First generate a genome index:
wget 'ftp://ftp.ensembl.org/pub/release-84/fasta/homo_sapiens/dna/Homo_sapiens.GRCh38.dna_sm.primary_assembly.fa.gz'
gzip -d Homo_sapiens.GRCh38.dna_sm.primary_assembly.fa.gz
wget 'ftp://ftp.ebi.ac.uk/pub/databases/gencode/Gencode_human/release_29/gencode.v29.primary_assembly.annotation.gtf.gz'
gzip -d gencode.v29.primary_assembly.annotation.gtf.gz
docker build https://raw.githubusercontent.com/alexdobin/STAR/master/extras/docker/Dockerfile -t star
mkdir Homo_sapiens.GRCh38.dna_sm.primary_assembly.star_genome
docker run -v `pwd`:/data star STAR --runThreadN `nproc` --runMode genomeGenerate --genomeDir /data/Homo_sapiens.GRCh38.dna_sm.primary_assembly.star_genome --genomeFastaFiles /data/Homo_sapiens.GRCh38.dna_sm.primary_assembly.fa --sjdbGTFfile /data/gencode.v29.primary_assembly.annotation.gtf
Then generate a bam file by running the following command, which will align each fastq file to the reference separately (single unpaired reads):
find fasta_files/*.gz | xargs -t -I {} -n 1 docker run -v `pwd`:/data star STAR --runThreadN `nproc` --genomeDir /data/Homo_sapiens.GRCh38.dna_sm.primary_assembly.star_genome --readFilesCommand zcat --outSAMtype BAM SortedByCoordinate --readFilesIn /data/{} --outFileNamePrefix /data/{}
If you have paired reads you will need to write a quick script rather than use xargs as above. See STAR manual for details.

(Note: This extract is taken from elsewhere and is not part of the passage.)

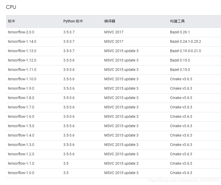The image size is (221, 185).
Task: Click Python 3.5 in the tensorflow-1.1.0 row
Action: click(66, 163)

If you get the following output you need to convert the IDs of the bam file.
Running: "find bam_files/*.bam | xargs -P `nproc` -n 1 /app/samtools index"
Success
Running: "/app/samtools merge --threads `nproc` -r -R 1 bam_files.merged_chr1.bam bam_files/*.bam"
[bam_merge_core2] Region "1" specifies an unknown reference name
Traceback (most recent call last):
File "/app/RNASeq_sample_confusion.py", line 18, in <module>
"/app/samtools merge --threads `nproc` -r -R 1 bam_files.merged_chr1.bam bam_files/*.bam"
File "/app/RNASeq_sample_confusion.py", line 13, in call_and_check
raise ValueError("non-zero return code")
ValueError: non-zero return code
Rename the bam_files directory to original_bam_files and run the following, which will generate a new bam_files directory with appropriate sequence IDs in the bam files.
docker run --user `id -u`:`id -g` -it -v `pwd`:/data rnaseq_similarity_matrix remove_chr_from_bam.sh
Perhaps you ran out of memory? Run dmesg
and check if the oom-killer ended the process.
We use Docker to deliver a linux image with everything needed for the pipeline pre-installed. This includes a script which executes all steps in turn. If for some reason you wish to use one of the supplied programs manually you can use the following invocation, with the desired command in quotation marks after bash -c
at the end:
sudo docker run -it -v `pwd`:/data rnaseq_similarity_matrix bash -c "find bam_files/*.bam | xargs -P 30 -n 1 /samtools index"
By default this analysis is limited to chromosome 1 as this gives abundant signal and significantly reduces the compututation required. Alternative regions can be specified using --region
If the bam file entrypoint is used we require a different BAM file be provided for each sample, as the readgroups will be overwritten using the filename after merging the files.
In spite of our stringent filtering we do not fully recover the genomic SNPs, resulting in some leftover difference between different samples from the same patients.